Midwife’s hearing loss brings new insights and opportunities
“All of those little things that we listen to in a day are clinically really important,” says Colgate. “Listening to a woman in transition or listening to those noises when she’s first going to start to push. Or listening to a baby’s cry and wondering ‘Does that sound normal?”
The United Nations International Day of Persons with Disabilities is celebrated annually on December 3. The AOM would like to honour the resilience of all those who are living with disabilities by sharing the story of one Ontario midwife who has found that working with a disability has given her new perspectives on the care she provides and opened new doors to helping others.
Midwife Mhairi Colgate remembers the moment she became acutely aware that her hearing loss had begun to impede her clinical skills. She was in the operating room with a client and other members of the health-care team. Her colleagues were wearing masks that muffled their voices and because she couldn’t see their lips, Colgate couldn’t understand what they were saying. She had a moment of panic, realizing that if someone asked for her help, she may not hear them clearly enough to follow their directions. She knew it was time to get hearing aids.
Colgate has lived with hearing loss, a side effect of a spinal tap she had as an infant, since she was very young. It’s gotten progressively worse over the decade she’s been a midwife, but until recently she found ways to work around it. Her fellow midwives at Countryside Midwives in Palmerston (65 km northwest of Waterloo) knew that they shouldn’t call to her from another room and they got used to being asked to repeat themselves numerous times.
Since she started wearing hearing aids at the beginning of 2016, Colgate has thought a lot about the role that hearing and listening skills play in midwifery practice.
“All of those little things that we listen to in a day are clinically really important,” says Colgate. “Listening to a woman in transition or listening to those noises when she’s first going to start to push. Or listening to a baby’s cry and wondering ‘Does that sound normal? Is it too high pitched?’ Can we hear them rattling away with mucus from across the room?”
Listening skills are also critical during conversations with clients, who may be describing symptoms of postpartum depression or disclosing other personal information.
Colgate’s hearing aids are so small that most of her clients don’t even notice them.
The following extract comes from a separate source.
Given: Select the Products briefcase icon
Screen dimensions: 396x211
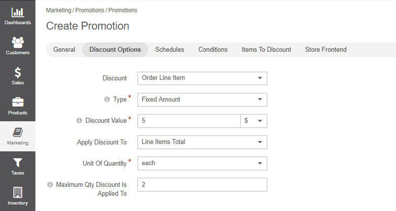Looking at the screenshot, I should click(18, 103).
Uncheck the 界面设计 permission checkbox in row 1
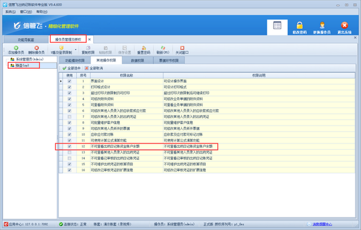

In contrast, helping her Mennonite and Amish clients feel comfortable with a new electronic stethoscope that amplifies sound has been a challenge that Colgate didn’t predict. While no client has asked her not to use the stethoscope, Colgate says it has prompted many questions and one family asks her to explain the device each time she visits.
Using the electronic stethoscope, which can record sounds via an application on her phone, has opened up opportunities that Colgate hadn’t envisioned. If she is worried about a sound she hears through her stethoscope and can’t decide whether she should have the family make the two-hour trip to the nearest hospital with a large pediatrics department, Colgate can email the sound file to a pediatrician at the hospital and do a consult.
She also plans to help students hone their listening skills by adding recordings of common midwifery sounds to the student section of the Countryside Midwives’ website.
“If they’re having trouble with lung sounds, for example, they can hear them at a more amplified level and count them. It’s those really quiet sounds that a lot of students struggle with at first,” says Colgate.